Table 7. Descriptive statistics, reliability coefficients, and Pearson’s correlations for all study 3 variables.
13.2. Model fit: structural equation modeling
Meaningful work, strengths knowledge, strengths use, work engagement, and mental health are represented as latent variables in the structural model, shown in Figure 3. Following James et al. (2006), four models were tested to verify the hypotheses. Model 1 (M1) assumes that strengths knowledge fully mediates the relationship between meaningful work and strengths use. The results, represented in Table 8, show that M1 presents a good fit to the data, and that all the fit indices met the criteria. The path from meaningful work to strengths knowledge was positive and statistically significant (β = 0.49, p < 0.001), as was the path from strengths knowledge to strengths use (β = 0.84, p < 0.001).
Figure 3. The final model (M4) with standardized path coefficients (Study 3). Mental health is operationalized in the model as the absence of severity of a mental problem. Thus, the path from antecedent and mediating variable to this construct is negative in the figure.
Next, a new model (M2; our research model) was developed, which assumes that strengths knowledge plays a partial mediating role between meaningful work and strengths use. In other words, there is also a direct relationship between meaningful work and strengths use. The results indicate that M2 also presents a good fit to the data, and that all the fit indices met the criteria. The path from meaningful work to strengths knowledge was positive and statistically significant (β = 0.48, p < 0.001), as was the path from strengths knowledge to strengths use (β = 0.72, p < 0.001).
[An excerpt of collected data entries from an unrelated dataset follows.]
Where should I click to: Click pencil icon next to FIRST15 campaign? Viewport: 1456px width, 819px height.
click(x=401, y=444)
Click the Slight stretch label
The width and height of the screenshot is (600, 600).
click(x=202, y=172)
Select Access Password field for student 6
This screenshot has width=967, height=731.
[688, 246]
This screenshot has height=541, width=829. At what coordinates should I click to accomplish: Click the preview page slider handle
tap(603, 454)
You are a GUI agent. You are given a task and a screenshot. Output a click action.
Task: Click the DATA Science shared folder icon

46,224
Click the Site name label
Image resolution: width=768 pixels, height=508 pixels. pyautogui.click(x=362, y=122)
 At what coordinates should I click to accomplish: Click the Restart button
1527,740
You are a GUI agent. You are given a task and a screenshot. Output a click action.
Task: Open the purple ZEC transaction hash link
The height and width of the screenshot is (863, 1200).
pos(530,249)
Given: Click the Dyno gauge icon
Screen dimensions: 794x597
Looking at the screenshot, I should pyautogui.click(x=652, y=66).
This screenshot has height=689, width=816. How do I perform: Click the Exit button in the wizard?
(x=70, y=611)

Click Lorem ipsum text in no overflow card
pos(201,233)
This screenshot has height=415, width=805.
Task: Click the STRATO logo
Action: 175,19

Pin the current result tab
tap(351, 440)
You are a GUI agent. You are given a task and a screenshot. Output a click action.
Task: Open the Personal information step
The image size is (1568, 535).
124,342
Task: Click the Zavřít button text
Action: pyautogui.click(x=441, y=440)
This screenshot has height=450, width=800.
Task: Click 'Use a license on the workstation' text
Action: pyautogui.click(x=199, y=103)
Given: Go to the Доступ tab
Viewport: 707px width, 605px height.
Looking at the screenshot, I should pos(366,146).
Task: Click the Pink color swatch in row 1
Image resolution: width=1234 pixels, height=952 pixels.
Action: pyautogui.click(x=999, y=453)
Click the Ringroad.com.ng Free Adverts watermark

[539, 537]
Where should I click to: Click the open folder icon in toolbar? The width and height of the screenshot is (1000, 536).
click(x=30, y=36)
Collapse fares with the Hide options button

As shown in Table 8, M2 revealed a better fit to the data, with statistically significant differences between the two models. Thus, we opted for our research model (M2), which assumes that meaningful work is indirectly associated with strengths use through the partial mediating role of strengths knowledge.
According to MacKinnon et al. (2002), the product of coefficients method was estimated to test the mediation hypothesis (H3). The mediated effect of strengths knowledge in the relationship between meaningful work and strengths use was statistically significant (P = Ζα · Ζβ = 380.2, p < 0.001). Additionally, the direct relationship between meaningful work and strengths use (β = 0.22, p < 0.001) was also statistically significant. These results suggest a partial mediation effect of strengths knowledge between meaningful work and strengths use, supporting our H3.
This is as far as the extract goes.